Execute this notebook: Download locally

# Calibrating a GraphSAGE node classification model¶

This notebook demonstrates probability calibration for multi-class node attribute inference. The classifier used is GraphSAGE and the dataset is the citation network Pubmed-Diabetes. Our task is to predict the subject of a paper (the nodes in the graph) that is one of 3 classes. The data are the network structure and for each paper a 500-dimensional TF/IDF word vector.

The notebook demonstrates the use of StellarGraph’s `TemperatureCalibration`

and `IsotonicCalibration`

classes as well as supporting methods for calculating the Expected Calibration Error (ECE) and plotting reliability diagrams [2].

Since the focus of this notebook is to demonstrate the calibration of StellarGraph’s graph neural network models for classification, we do not go into detail on the training and evaluation of said models. We suggest the reader consider the following notebook for more details on how to train and evaluate a GraphSAGE model for node attribute inference,

Stellargraph example: GraphSAGE on the CORA citation network

**References** 1. Inductive Representation Learning on Large Graphs. W.L. Hamilton, R. Ying, and J. Leskovec arXiv:1706.02216 [cs.SI], 2017. (link)

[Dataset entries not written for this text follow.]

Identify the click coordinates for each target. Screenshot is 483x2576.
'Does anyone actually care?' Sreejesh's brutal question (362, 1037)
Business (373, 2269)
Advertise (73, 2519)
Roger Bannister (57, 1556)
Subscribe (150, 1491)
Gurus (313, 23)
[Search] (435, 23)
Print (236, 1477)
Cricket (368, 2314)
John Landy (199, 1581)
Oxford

On Calibration of Modern Neural Networks. C. Guo, G. Pleiss, Y. Sun, and K. Q. Weinberger. ICML 2017. (link)

```
[3]:
```

```
import networkx as nx
import pandas as pd
import os
import itertools
import stellargraph as sg
from stellargraph.mapper import GraphSAGENodeGenerator
from stellargraph.layer import GraphSAGE
from tensorflow.keras import layers, optimizers, losses, metrics, Model
import tensorflow as tf
import numpy as np
from sklearn import preprocessing, feature_extraction, model_selection
from sklearn.calibration import calibration_curve
from sklearn.linear_model import LogisticRegressionCV
from sklearn.isotonic import IsotonicRegression
from sklearn.metrics import accuracy_score
from stellargraph.calibration import TemperatureCalibration, IsotonicCalibration
from stellargraph.calibration import plot_reliability_diagram, expected_calibration_error
from stellargraph import datasets
from IPython.display import display, HTML
%matplotlib inline
```

```
[4]:
```

```
# Given a GraphSAGE model, a node generator, and the number of predictions per point
# this method makes n_predictions number of predictions and then returns the average
# prediction for each query node.
def predict(model, node_generator, n_predictions=1):
preds_ar = np.array([model.predict(node_generator) for _ in range(n_predictions)])
print(preds_ar.shape)
return np.mean(preds_ar, axis=0)
```

## Some global parameters¶

```
[5]:
```

```
epochs = 20 # number of training epochs for GraphSAGE model
n_predictions = 5 # number of predictions per query node
```

## Loading the Pubmed-Diabetes network data¶

(See the “Loading from Pandas” demo for details on how data can be loaded.)

```
[6]:
```

```
dataset = datasets.PubMedDiabetes()
display(HTML(dataset.description))
G, subjects = dataset.load()
```

```
[7]:
```

```
print(G.info())
```

```
StellarGraph: Undirected multigraph
Nodes: 19717, Edges: 44338
Node types:
paper: [19717]
Features: float32 vector, length 500
Edge types: paper-cites->paper
Edge types:
paper-cites->paper: [44338]
```

### Splitting the data¶

For machine learning, we want to take a subset of the nodes for training, and use the rest for testing. We’ll use scikit-learn again to do this.

```
[8]:
```

```
train_subjects, test_subjects = model_selection.train_test_split(
subjects, train_size=0.75, test_size=None, stratify=subjects
)
train_subjects, val_subjects = model_selection.train_test_split(
train_subjects, train_size=0.75, test_size=None, stratify=train_subjects
)
```

```
[9]:
```

```
len(train_subjects), len(val_subjects), len(test_subjects)
```

```
[9]:
```

```
(11090, 3697, 4930)
```

Note using stratified sampling gives the following counts:

```
[10]:
```

```
from collections import Counter
Counter(train_subjects), Counter(val_subjects), Counter(test_subjects)
```

```
[10]:
```

```
(Counter({3: 4353, 2: 4429, 1: 2308}),
Counter({2: 1477, 3: 1451, 1: 769}),
Counter({3: 1935, 2: 1969, 1: 1026}))
```

The training set has class imbalance that might need to be compensated, e.g., via using a weighted cross-entropy loss in model training, with class weights inversely proportional to class support. However, we will ignore the class imbalance in this example, for simplicity.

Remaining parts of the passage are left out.